Copy out every line of the data below that contains the string "size". Leave out all other lines.

[Records from a dataset]
....

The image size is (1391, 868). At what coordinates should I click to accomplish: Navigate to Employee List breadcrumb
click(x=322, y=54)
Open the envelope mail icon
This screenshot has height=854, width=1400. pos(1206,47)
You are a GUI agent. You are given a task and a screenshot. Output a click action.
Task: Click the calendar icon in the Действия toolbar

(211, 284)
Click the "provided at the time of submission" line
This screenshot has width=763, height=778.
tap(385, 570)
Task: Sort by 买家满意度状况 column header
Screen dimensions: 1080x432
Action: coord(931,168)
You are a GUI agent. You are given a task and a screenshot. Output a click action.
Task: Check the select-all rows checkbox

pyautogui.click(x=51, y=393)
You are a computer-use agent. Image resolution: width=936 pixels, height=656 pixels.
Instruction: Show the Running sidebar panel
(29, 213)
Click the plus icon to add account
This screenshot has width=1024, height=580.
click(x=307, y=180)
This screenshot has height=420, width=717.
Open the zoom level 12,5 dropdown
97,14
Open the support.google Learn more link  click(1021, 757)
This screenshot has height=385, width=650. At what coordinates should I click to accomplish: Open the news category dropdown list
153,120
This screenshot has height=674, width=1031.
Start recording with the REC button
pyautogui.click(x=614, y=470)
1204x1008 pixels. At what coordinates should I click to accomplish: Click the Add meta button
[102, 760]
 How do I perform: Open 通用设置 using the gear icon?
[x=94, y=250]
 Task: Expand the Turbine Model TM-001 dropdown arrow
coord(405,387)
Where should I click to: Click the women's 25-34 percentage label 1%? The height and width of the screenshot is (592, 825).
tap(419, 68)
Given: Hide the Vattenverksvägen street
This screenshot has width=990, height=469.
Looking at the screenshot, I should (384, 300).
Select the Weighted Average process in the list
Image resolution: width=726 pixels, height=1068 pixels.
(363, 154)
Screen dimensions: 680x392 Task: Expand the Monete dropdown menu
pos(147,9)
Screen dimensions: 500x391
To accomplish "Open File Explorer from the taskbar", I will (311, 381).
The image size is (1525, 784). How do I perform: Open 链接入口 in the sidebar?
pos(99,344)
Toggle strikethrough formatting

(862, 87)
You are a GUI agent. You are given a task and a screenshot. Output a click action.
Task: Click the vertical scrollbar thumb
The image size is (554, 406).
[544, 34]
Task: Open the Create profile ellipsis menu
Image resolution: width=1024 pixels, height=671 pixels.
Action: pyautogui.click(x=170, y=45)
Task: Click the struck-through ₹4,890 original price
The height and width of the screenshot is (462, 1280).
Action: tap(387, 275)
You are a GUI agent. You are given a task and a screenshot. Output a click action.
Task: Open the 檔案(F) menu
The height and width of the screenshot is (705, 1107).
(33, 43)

....

▶ Result
The image size is (1391, 868). At what coordinates should I click to accomplish: Navigate to Employee List breadcrumb
The image size is (1525, 784). How do I perform: Open 链接入口 in the sidebar?
The image size is (554, 406).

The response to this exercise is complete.